Sunday, May 30, 2010

Trinity Sunday

Trinity Sunday was instituted to honor the Most Holy Trinity by John XXII in A.D. 1334. Until 1960s it was celebrated as part of the Octave of Pentecost and marked the end of a three-week period during which weddings were forbidden.
Feasts to honor the Trinity, though not part of the liturgical calendar used for the Mass, were included locally in the Divine Office from the time of Gregory the Great as the Office of the Holy Trinity, with their own canticles, responses and hymns.

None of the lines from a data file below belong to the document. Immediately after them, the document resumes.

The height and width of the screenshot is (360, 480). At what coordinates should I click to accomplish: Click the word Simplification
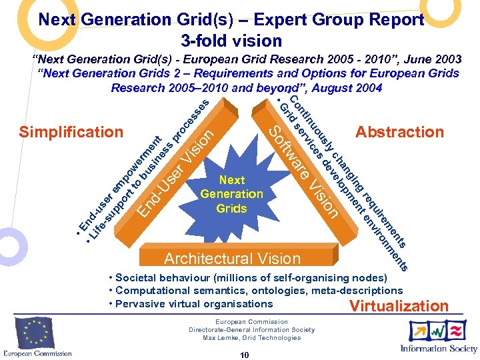click(71, 132)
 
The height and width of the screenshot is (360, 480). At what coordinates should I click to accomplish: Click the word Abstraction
click(399, 132)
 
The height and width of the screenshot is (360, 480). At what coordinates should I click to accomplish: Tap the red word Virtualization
click(399, 307)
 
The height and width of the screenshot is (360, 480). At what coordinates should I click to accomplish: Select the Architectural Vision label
click(233, 259)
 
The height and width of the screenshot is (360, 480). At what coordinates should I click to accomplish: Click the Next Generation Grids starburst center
click(231, 194)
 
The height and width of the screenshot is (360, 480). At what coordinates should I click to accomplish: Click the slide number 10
click(245, 355)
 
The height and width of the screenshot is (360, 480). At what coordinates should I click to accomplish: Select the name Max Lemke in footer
click(220, 338)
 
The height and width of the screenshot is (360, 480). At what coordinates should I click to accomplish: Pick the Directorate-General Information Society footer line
click(251, 330)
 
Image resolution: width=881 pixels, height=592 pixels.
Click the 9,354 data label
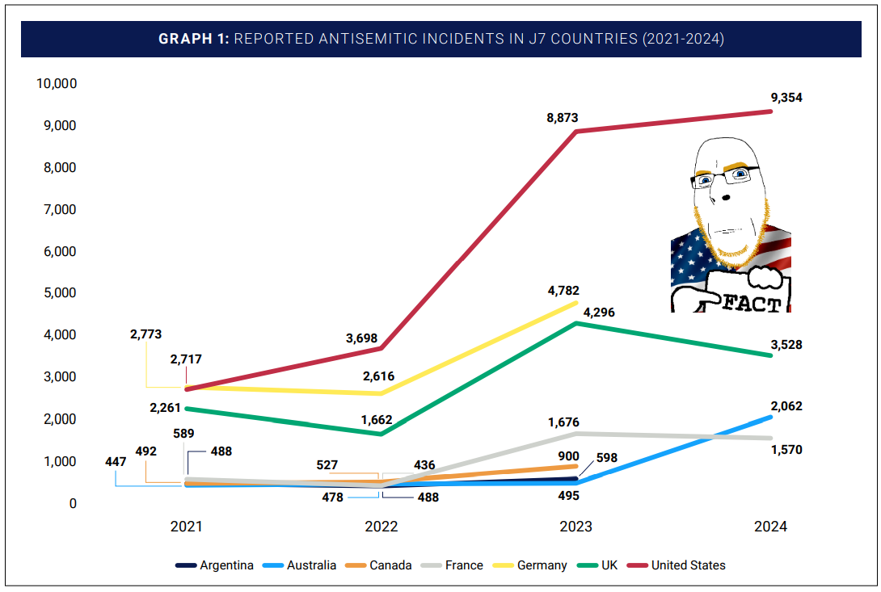[x=786, y=98]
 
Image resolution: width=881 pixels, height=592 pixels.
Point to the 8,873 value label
[x=563, y=118]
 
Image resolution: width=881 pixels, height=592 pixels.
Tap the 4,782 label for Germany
[x=563, y=291]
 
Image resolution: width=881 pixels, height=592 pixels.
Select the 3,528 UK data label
[x=786, y=345]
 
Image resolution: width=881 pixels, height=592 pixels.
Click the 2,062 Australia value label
[x=786, y=406]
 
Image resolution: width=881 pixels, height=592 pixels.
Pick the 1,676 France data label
[x=563, y=422]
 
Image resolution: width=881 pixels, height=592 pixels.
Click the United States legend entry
[x=688, y=565]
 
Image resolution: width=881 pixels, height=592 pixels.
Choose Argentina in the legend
[x=226, y=565]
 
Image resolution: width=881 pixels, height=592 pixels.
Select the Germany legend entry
[x=542, y=565]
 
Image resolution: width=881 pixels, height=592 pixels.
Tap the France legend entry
[x=464, y=565]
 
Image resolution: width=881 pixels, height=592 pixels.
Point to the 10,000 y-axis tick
[x=56, y=83]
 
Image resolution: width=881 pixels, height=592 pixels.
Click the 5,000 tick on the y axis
[x=60, y=293]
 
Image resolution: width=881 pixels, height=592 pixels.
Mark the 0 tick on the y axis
[x=72, y=503]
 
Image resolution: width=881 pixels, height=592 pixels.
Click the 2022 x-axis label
[x=381, y=527]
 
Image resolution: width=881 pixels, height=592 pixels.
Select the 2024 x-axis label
[x=770, y=527]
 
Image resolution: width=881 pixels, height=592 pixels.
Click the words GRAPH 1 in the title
[x=193, y=40]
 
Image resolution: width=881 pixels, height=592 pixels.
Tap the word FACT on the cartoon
[x=752, y=304]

The doctrine of the Trinity is a central tenant of the Catholic faith and is excepted by most, but not all, of the other Christian faiths. This is revealed Truth which man could not come to through understanding of natural law. Though in Scripture there is no single term by which the Three Divine Persons are denoted together, they are separately described in several places. In Matthew 28:18 Jesus tells the disciples:
...go and teach all nations, baptizing them in the name of the Father, and of the Son, and of the Holy Spirit.
In Luke (1:35) Scripture tells us:
And the angel said to her in reply, "The Holy Spirit will come upon you, and the power of the Most High will overshadow you. Therefore the child to be born will be called holy, the Son of God.
The Most High is the Father, described by a phrase used in the Old Testament, as in Sirach(Ecclesiasticus) 24:
Wisdom sings her own praises, before her own people she proclaims her glory;
In the assembly of the Most High she opens her mouth, in the presence of his hosts she declares her worth:
"From the mouth of the Most High I came forth..
The references to the Holy Spirit and the Son are clearly stated.
The early Church from Apostolic times taught the doctrine of the Trinity. The baptismal formula is ancient. It had its origin in the oral tradition that became Scripture and it's use predated Scripture.
At the time of the Arian Heresy in the fourth century, the Trinitarian dogma was already encapsulated in the doxologies in use:
Glory to the Father, through the Son and in the Holy Ghost.
carried through to the present day as
Glory to the Father, Son and Holy Spirit
There are many passages in the ante-Nicene (that is before the Council of Nicene) Church Fathers which attest to the wide spread belief in the dogma of the Trinity; St. Basil tells us that when Christians lit the evening lamp it was their custom to give thanks to God with Prayer
We praise the Father, and the Son, and the Holy Spirit of God
This is the consistent teaching of the Church Fathers.
In theological terms the Trinity can be described as a mystery. Theologically a mystery is a Truth which we are not only incapable of discovering apart from Divine Revelation, but which even when revealed remains hidden. That is it is a fact so enveloped by an aspect beyond our understanding that even when revealed it is necessary that it's acceptance be a manifest matter of faith. It is, in short, impenetrable to reason, although it contains no intrinsic impossibility which violates the laws of nature. It is incomprehensible, as God will alway be incomprehensible to us on a fundamental level. I leave you with St Jerome who said:
The true profession of the mystery of the Trinity is to own that we do not comprehend it.